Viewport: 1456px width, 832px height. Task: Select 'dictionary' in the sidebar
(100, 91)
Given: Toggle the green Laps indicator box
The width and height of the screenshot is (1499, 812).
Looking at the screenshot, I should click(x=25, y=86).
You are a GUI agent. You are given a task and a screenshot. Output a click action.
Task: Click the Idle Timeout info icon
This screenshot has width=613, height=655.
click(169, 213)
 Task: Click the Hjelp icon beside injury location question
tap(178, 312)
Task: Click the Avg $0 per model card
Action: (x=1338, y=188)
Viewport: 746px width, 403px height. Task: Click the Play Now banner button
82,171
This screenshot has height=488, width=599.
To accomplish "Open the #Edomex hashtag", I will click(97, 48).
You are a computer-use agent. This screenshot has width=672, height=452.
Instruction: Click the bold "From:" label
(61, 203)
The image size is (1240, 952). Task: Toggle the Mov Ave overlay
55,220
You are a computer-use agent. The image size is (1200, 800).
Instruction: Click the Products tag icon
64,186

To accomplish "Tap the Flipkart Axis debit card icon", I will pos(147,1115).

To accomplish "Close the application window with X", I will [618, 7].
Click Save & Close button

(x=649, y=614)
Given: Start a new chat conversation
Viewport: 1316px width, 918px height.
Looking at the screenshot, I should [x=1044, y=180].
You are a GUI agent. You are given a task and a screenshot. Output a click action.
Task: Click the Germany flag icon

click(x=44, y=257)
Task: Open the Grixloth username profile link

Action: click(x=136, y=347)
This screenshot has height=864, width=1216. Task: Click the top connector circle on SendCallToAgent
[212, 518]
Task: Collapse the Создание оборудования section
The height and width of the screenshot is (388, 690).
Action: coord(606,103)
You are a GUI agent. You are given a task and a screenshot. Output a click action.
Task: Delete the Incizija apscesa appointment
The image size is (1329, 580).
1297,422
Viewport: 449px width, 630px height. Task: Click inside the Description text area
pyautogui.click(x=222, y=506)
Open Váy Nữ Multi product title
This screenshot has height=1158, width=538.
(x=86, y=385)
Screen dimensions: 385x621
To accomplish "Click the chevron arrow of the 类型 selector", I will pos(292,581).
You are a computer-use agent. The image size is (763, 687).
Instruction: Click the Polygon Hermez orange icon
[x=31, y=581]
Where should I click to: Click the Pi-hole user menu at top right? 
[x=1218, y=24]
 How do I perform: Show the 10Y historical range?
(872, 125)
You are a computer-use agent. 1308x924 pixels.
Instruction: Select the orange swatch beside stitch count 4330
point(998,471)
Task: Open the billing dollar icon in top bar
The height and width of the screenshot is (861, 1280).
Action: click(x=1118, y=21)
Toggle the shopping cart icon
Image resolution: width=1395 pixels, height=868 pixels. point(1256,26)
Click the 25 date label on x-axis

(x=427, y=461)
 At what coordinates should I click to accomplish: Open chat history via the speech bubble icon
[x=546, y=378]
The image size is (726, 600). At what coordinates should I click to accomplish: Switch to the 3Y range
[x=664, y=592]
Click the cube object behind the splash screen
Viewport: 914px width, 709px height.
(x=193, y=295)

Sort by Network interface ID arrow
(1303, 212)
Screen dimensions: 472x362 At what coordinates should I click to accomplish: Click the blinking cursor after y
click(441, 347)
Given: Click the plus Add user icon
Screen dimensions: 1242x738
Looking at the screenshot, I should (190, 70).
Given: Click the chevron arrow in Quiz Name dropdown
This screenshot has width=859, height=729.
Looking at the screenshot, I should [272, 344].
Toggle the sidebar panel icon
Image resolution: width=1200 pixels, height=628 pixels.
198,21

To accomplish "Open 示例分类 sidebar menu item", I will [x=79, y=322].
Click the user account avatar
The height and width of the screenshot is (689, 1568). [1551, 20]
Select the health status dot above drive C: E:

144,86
· · · · · · ·
**WHAT THE TASK ASKS**.
Reply with an exact copy of the lines running from the one containing "Given: Click the plus Add user icon" through the end of the entries above, both ends included.

**WRITTEN SOLUTION**.
Given: Click the plus Add user icon
Screen dimensions: 1242x738
Looking at the screenshot, I should (190, 70).
Given: Click the chevron arrow in Quiz Name dropdown
This screenshot has width=859, height=729.
Looking at the screenshot, I should [272, 344].
Toggle the sidebar panel icon
Image resolution: width=1200 pixels, height=628 pixels.
198,21

To accomplish "Open 示例分类 sidebar menu item", I will [x=79, y=322].
Click the user account avatar
The height and width of the screenshot is (689, 1568). [1551, 20]
Select the health status dot above drive C: E:

144,86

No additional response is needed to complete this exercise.